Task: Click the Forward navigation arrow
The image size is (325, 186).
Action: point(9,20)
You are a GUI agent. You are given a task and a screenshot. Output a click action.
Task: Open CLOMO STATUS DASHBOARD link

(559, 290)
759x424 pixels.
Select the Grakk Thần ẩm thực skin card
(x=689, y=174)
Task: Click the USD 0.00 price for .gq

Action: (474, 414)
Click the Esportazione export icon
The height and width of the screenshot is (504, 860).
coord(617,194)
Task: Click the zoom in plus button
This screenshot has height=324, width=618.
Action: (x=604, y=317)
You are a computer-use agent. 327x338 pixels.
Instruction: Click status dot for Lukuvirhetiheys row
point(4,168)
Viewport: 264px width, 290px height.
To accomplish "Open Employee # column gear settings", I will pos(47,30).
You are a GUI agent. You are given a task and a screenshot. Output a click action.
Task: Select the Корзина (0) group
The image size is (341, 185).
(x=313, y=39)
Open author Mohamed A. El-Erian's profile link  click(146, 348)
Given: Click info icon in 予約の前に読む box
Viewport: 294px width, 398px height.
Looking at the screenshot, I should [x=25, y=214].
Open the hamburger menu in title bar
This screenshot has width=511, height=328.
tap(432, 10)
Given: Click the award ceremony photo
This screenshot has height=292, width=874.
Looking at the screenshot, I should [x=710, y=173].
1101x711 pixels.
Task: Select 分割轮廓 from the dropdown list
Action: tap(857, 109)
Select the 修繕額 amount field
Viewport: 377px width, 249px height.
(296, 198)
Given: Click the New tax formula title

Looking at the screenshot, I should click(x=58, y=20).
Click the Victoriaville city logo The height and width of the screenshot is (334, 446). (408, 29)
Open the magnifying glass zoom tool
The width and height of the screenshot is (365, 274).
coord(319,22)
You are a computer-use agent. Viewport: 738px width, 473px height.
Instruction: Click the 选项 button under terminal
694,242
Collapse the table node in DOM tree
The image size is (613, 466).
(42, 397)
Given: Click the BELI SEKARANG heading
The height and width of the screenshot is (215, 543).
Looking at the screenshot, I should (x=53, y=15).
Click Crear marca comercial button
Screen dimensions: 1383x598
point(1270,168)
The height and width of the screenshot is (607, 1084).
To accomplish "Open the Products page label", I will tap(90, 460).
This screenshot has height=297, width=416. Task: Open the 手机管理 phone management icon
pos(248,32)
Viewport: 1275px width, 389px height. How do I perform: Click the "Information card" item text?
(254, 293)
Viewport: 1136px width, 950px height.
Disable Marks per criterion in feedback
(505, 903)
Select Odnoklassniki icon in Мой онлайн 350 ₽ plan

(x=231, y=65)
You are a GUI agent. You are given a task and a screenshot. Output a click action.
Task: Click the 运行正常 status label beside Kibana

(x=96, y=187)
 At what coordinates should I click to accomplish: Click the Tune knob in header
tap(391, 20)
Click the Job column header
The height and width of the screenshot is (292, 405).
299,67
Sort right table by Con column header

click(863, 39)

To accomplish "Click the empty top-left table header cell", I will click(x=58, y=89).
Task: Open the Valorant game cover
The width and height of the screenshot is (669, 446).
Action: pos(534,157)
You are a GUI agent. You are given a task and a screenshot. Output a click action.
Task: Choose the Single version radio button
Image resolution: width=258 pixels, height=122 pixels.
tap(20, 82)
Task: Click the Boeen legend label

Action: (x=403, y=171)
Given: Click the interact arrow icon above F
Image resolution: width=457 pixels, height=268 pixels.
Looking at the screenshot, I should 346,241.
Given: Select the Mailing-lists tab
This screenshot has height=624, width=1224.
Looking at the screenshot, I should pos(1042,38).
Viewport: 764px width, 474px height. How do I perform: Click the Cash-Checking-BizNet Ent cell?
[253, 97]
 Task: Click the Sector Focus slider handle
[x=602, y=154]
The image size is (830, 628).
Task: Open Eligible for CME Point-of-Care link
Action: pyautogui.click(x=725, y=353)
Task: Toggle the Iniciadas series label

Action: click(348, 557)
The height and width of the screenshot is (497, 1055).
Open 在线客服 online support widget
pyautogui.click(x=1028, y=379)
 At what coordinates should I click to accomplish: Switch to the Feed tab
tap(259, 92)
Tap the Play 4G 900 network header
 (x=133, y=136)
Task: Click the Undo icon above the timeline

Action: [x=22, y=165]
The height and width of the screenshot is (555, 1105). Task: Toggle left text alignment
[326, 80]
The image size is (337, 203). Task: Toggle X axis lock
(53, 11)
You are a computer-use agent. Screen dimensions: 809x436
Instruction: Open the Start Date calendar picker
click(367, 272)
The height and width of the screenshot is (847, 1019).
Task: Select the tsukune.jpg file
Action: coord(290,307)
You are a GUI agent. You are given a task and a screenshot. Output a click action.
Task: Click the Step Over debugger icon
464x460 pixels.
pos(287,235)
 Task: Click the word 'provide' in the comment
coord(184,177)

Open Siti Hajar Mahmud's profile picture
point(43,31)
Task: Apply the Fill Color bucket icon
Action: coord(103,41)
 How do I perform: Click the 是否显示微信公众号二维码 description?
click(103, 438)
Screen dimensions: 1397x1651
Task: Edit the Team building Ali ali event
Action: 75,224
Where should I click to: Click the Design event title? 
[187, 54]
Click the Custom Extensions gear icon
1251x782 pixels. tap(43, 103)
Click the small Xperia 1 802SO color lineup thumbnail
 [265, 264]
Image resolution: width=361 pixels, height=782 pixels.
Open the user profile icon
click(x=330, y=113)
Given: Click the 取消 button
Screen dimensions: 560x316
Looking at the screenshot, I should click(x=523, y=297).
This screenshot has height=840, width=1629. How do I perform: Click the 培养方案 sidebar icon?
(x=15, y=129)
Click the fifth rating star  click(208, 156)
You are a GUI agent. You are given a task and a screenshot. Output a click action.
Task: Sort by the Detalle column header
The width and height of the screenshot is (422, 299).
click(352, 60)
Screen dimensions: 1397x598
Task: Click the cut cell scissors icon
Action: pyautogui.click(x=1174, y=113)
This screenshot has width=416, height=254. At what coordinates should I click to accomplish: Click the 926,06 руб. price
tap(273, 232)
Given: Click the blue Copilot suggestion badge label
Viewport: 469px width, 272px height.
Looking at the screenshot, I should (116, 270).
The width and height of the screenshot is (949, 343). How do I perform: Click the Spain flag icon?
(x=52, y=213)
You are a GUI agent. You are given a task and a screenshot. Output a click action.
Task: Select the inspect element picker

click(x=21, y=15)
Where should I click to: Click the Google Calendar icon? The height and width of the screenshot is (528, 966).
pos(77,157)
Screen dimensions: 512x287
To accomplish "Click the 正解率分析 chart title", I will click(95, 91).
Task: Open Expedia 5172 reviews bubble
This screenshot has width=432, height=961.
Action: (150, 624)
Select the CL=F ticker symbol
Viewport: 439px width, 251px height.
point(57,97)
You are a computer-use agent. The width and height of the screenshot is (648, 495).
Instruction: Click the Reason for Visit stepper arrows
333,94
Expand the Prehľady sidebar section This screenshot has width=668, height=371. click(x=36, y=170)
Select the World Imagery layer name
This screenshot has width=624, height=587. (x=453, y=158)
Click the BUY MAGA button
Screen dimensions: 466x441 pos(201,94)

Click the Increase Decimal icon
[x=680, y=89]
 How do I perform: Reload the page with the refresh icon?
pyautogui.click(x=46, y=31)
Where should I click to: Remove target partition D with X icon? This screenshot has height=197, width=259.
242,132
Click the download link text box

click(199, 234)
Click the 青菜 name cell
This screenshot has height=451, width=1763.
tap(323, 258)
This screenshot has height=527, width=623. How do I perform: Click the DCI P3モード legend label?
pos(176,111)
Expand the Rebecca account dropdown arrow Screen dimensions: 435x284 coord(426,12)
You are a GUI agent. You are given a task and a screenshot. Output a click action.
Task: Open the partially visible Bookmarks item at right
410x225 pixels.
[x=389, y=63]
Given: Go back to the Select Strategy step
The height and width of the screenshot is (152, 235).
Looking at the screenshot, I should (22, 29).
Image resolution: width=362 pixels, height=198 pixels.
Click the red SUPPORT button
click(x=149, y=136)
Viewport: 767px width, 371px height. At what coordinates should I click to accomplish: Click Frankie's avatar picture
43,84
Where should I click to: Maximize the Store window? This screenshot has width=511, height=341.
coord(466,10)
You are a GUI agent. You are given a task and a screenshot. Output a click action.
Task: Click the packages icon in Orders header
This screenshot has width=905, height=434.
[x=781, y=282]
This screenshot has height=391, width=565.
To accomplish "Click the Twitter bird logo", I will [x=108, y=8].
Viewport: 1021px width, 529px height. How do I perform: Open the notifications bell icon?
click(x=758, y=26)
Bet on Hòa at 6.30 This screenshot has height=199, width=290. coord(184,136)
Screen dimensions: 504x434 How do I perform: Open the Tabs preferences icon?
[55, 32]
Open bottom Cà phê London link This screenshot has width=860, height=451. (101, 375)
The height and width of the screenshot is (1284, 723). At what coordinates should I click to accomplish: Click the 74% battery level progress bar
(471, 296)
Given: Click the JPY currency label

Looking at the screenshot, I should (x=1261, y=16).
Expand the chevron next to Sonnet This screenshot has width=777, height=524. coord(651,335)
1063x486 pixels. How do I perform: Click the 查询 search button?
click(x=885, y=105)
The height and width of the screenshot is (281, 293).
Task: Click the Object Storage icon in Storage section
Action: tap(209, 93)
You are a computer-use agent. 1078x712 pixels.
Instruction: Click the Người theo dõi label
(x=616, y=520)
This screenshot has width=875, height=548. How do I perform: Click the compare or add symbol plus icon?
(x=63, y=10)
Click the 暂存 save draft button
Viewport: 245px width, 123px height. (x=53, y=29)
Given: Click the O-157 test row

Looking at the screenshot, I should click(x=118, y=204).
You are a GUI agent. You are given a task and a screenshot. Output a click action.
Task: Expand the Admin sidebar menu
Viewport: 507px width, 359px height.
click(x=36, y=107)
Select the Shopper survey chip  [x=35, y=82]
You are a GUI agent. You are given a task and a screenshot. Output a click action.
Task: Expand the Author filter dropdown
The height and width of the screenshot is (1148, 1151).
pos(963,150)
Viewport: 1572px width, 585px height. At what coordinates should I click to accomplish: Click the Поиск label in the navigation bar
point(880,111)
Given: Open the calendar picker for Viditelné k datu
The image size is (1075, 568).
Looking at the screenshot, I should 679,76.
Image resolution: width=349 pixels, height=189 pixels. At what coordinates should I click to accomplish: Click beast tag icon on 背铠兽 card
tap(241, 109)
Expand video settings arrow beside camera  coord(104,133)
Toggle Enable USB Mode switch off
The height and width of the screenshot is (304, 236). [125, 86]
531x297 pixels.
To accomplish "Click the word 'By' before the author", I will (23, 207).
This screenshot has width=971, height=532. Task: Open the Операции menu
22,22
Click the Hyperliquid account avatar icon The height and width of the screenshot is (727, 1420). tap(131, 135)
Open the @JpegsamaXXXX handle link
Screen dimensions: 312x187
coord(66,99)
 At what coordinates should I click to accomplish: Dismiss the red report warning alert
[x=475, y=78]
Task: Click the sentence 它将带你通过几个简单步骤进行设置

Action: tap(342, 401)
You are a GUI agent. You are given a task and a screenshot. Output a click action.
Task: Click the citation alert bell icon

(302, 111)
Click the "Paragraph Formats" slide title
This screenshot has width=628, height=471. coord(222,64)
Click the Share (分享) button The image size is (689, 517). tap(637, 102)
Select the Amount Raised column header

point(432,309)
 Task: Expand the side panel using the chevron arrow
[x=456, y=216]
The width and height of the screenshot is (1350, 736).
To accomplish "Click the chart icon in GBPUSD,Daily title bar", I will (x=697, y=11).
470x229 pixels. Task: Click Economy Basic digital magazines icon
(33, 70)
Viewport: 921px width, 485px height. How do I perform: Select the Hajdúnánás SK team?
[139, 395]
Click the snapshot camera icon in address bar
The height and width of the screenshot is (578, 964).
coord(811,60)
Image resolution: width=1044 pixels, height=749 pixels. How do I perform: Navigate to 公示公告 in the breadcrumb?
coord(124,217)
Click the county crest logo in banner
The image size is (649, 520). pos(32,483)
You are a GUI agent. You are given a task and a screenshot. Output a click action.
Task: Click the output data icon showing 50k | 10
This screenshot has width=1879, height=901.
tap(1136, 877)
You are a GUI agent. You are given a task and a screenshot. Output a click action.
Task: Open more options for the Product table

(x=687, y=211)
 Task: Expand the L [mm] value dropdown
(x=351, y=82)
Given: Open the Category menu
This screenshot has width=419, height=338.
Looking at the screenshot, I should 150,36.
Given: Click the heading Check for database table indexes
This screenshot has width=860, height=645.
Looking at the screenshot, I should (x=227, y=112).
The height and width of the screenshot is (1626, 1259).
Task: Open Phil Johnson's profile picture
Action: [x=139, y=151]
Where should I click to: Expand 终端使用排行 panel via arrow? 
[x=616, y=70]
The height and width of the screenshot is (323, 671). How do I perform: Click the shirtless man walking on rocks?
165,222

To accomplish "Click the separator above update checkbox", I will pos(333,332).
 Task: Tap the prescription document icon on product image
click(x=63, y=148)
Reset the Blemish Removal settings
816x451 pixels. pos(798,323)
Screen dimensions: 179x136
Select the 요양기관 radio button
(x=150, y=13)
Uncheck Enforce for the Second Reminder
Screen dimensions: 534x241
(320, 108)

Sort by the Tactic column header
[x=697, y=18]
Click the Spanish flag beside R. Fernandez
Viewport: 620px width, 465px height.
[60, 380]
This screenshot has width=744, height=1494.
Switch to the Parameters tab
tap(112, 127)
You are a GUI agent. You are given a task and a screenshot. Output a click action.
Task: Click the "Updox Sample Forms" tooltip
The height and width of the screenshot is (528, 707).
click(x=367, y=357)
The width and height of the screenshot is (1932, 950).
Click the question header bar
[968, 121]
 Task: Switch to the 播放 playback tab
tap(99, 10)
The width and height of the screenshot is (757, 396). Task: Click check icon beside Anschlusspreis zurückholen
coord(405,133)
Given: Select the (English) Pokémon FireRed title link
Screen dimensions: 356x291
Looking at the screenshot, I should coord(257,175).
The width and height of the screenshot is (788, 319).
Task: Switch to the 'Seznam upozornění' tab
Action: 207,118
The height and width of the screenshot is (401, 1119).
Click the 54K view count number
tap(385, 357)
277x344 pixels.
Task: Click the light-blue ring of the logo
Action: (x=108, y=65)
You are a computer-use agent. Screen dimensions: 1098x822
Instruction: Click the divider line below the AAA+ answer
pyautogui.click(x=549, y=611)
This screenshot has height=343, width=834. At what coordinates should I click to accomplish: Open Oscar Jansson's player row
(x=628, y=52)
====================
== Description of the task ==
Beginning with the line that has "Where should I click to: Remove" and ending with the line that has "This screenshot has height=391, width=565.", set down the lines above exactly and include no others.

== Output of the exercise ==
Where should I click to: Remove target partition D with X icon? This screenshot has height=197, width=259.
242,132
Click the download link text box

click(199, 234)
Click the 青菜 name cell
This screenshot has height=451, width=1763.
tap(323, 258)
This screenshot has height=527, width=623. How do I perform: Click the DCI P3モード legend label?
pos(176,111)
Expand the Rebecca account dropdown arrow Screen dimensions: 435x284 coord(426,12)
You are a GUI agent. You are given a task and a screenshot. Output a click action.
Task: Open the partially visible Bookmarks item at right
410x225 pixels.
[x=389, y=63]
Given: Go back to the Select Strategy step
The height and width of the screenshot is (152, 235).
Looking at the screenshot, I should (22, 29).
Image resolution: width=362 pixels, height=198 pixels.
Click the red SUPPORT button
click(x=149, y=136)
Viewport: 767px width, 371px height. At what coordinates should I click to accomplish: Click Frankie's avatar picture
43,84
Where should I click to: Maximize the Store window? This screenshot has width=511, height=341.
coord(466,10)
You are a GUI agent. You are given a task and a screenshot. Output a click action.
Task: Click the packages icon in Orders header
This screenshot has width=905, height=434.
[x=781, y=282]
This screenshot has height=391, width=565.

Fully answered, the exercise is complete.